The original idea was to create enterprises based on private property, but it has not turned out that way. For the most part the collective farm directors either bought out people at low prices or convinced people to take stock certificates, turning the collective farms into joint stock enterprises controlled by the directors.

"I still can't get the certificate to my plot of land," said Viktoria Venchikovskaya, a farmer from the village of Dzvinkove in Kyiv Oblast. She has been fighting for the document with the head of the village council for many months. Meanwhile, her land continues to be used by the director of the collective farm.

"The parceling out of land became a feeding trough for the directors," said Mr. Starunsky of the Ukrainian Support Fund. He said that today's problems are a direct result of the past philosophy of collective ownership of land.

"If something belongs to everybody, it is nobody's," said Mr. Starunsky. In that case the local officials become the only masters in the village, and they think about their own profits first, he explained. They "write off" machinery - tractors or harvesters only eight years old - and it's quite legal. Local directors know the law better than the villagers, they have ties to regional state administration officials. That, to some extent, is why there are a lot of new agro-entrepreneurs among the former directors.

There are exceptions. An example of this is the Novosilskyi KSP (collective joint enterprise) in Kyiv Oblast. The Novosilsky enterprise has several modern German and Belarusian tractors and harvesters, and new Belgian milling equipment; it plans to build a bakery as well as barns for its cows. Novosilskyi employs more than 300 people.

The farm is a success thanks to Oleksander Plotnitzky, the enterprise's director, who chose another path to success. He maintains that he has not cheated, or stolen: no bribes, no larceny, no embezzlement. Nonetheless, as Mr. Plotnitzky admits, he has received much help from Viktor Pylypyshyn, the president of the Stoik Concern who, most importantly, is a national deputy and head of the Committee on Consumer Rights and Markets. Today Novosilskyi is part of the Stoik Concern.
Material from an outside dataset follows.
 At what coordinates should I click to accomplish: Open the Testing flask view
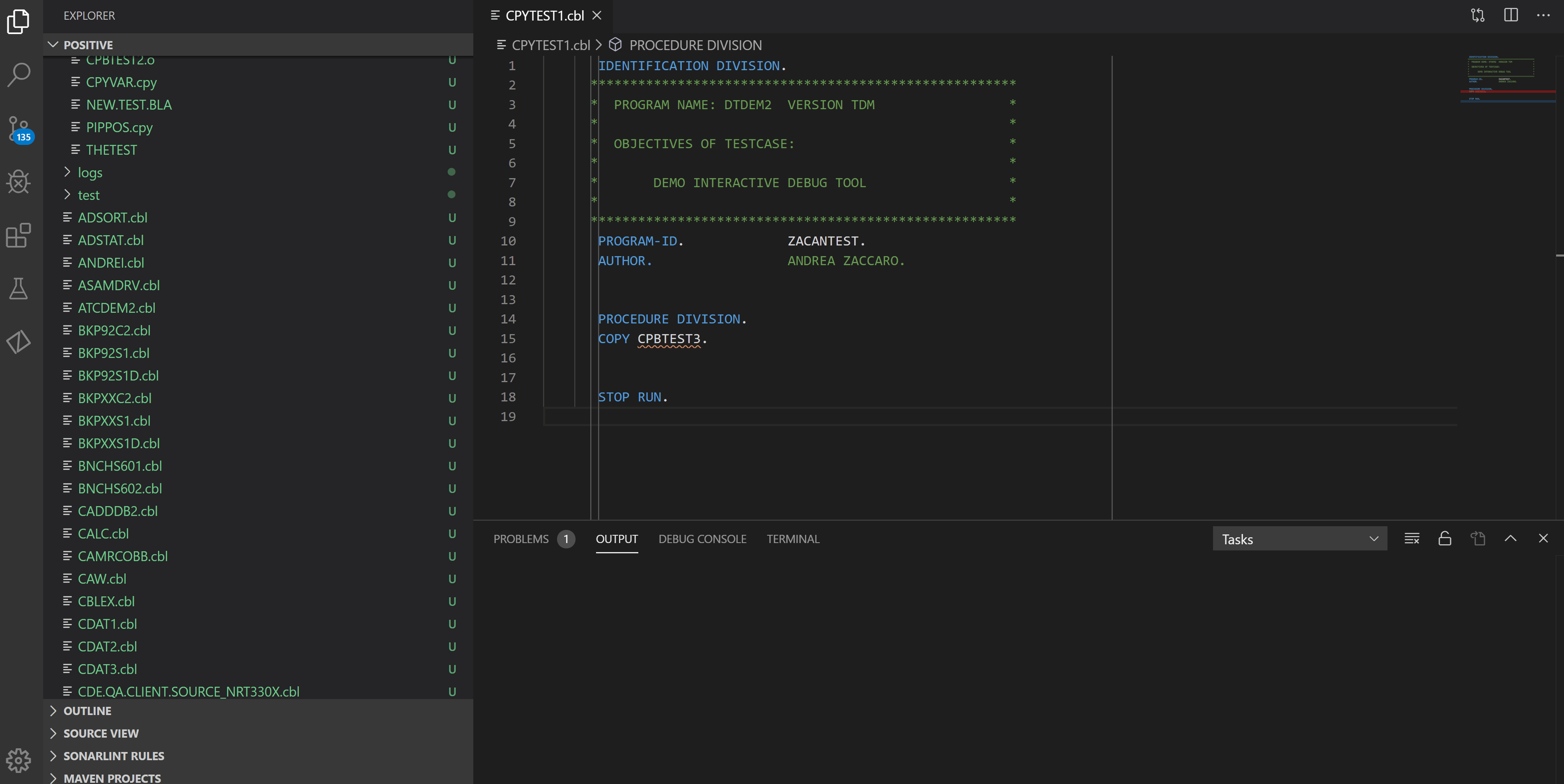point(18,289)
Villagers employed by Novosilskyi, however, really don't care who owns what, only that they get paid regularly for their work. "I was lucky to find this place," said a security guard for Novosilskyi, who did not want his name used, and who makes about 140 hrv monthly (about $30).
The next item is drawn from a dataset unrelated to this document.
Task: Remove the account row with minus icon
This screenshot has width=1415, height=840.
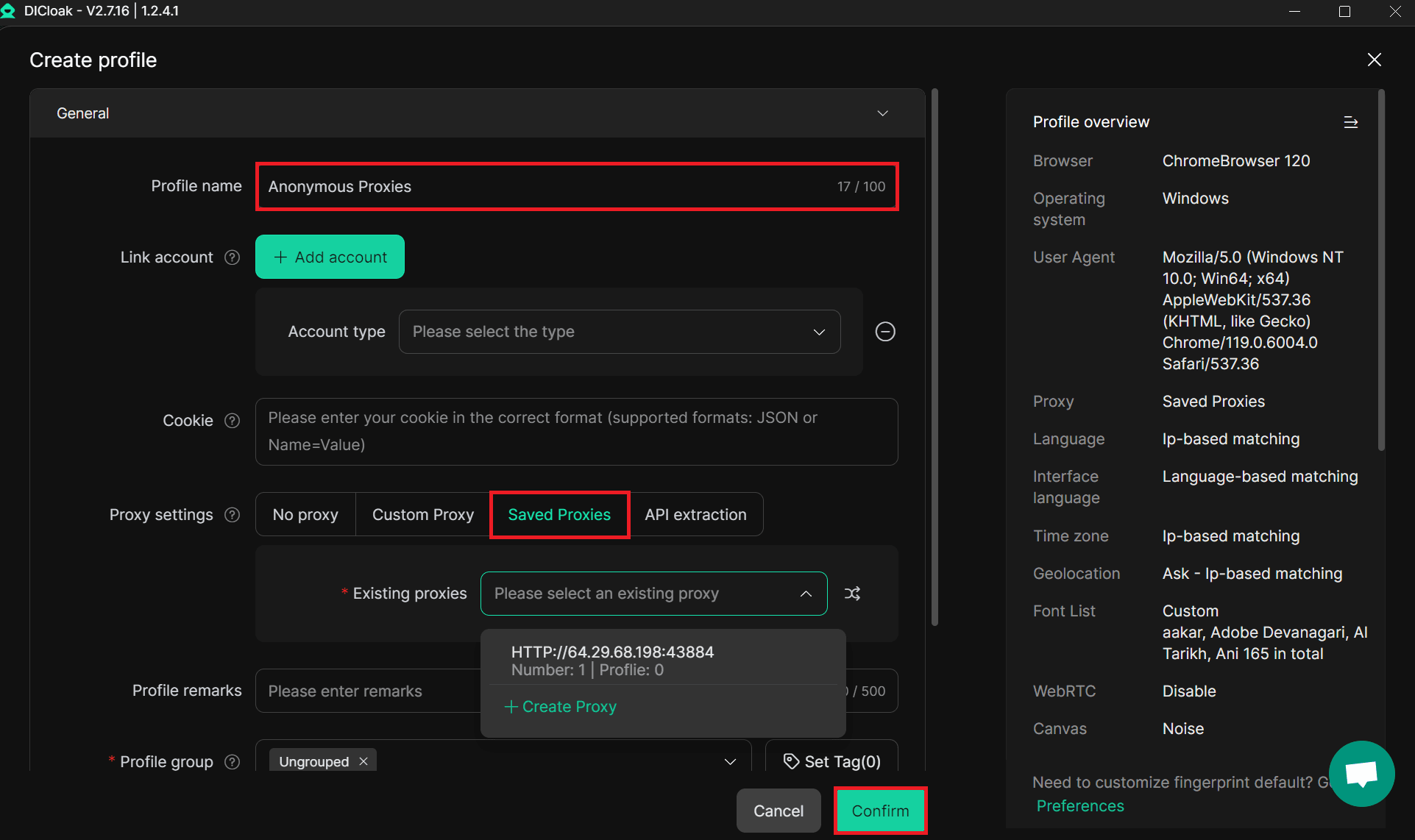Action: point(884,331)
Most villagers are grateful that they simply receive their miserly incomes, ironically, for working on land which is supposed to belong to them.

Statistics show that villagers have little faith in land reform: 66 percent said that they are against a free land market, according to the Kyiv Institute of Social Research. In 1998 only 4 percent said that changes were needed, and 52 percent responded that they found the familiar Soviet system of collective farms better. Only 9 percent of villagers said they would like to start their own private farm.
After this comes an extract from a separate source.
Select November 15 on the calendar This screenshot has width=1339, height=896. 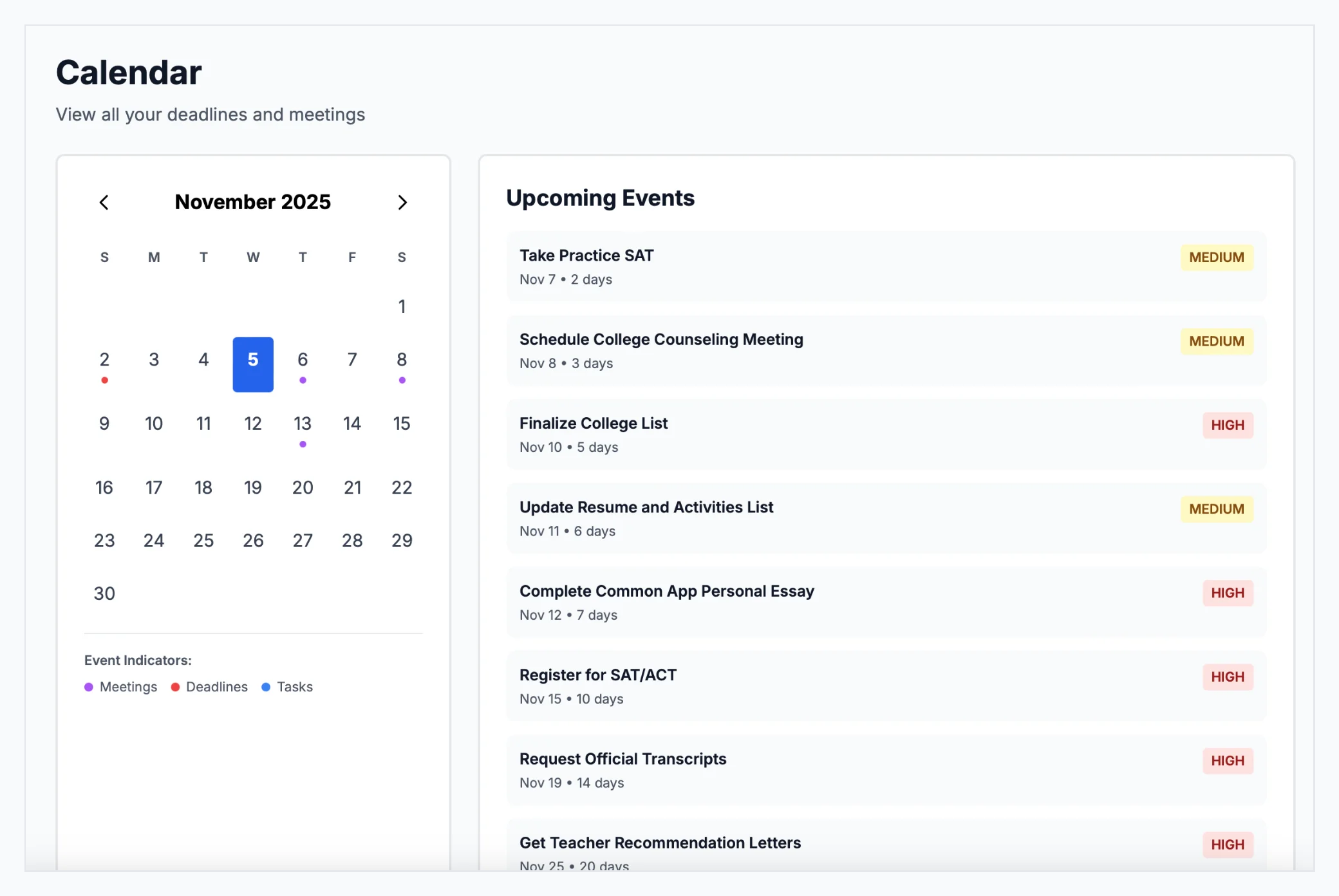[402, 424]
There is a problem with attitude and outlook. People have become accustomed to being menial laborers, cogs in the Soviet system. Villagers often are skeptical and even mocking of those who attempt farming on their own. Many simply do not have the money to invest in a private farm. For them the reorganization of the collective farm is simply reform on paper.

Since the collectivization of the village, peasants have been among the poorest people in society. Today reforms and the potential to farm their lands is considered a joke among villagers who are often owed 14 to 15 months back pay. Today they survive mostly as a result of their private gardens and some livestock.

Hundreds of villages are without gas, and electrical brown-outs are common in most places. There are schools with only two or three children in a classroom, and a chronic lack of teachers. Some villages have a single telephone, located in the post office. According to statistics, 70 percent of villagers do not have a job.

Even if they wanted to rebuild the agricultural sector, the peasants first must survive.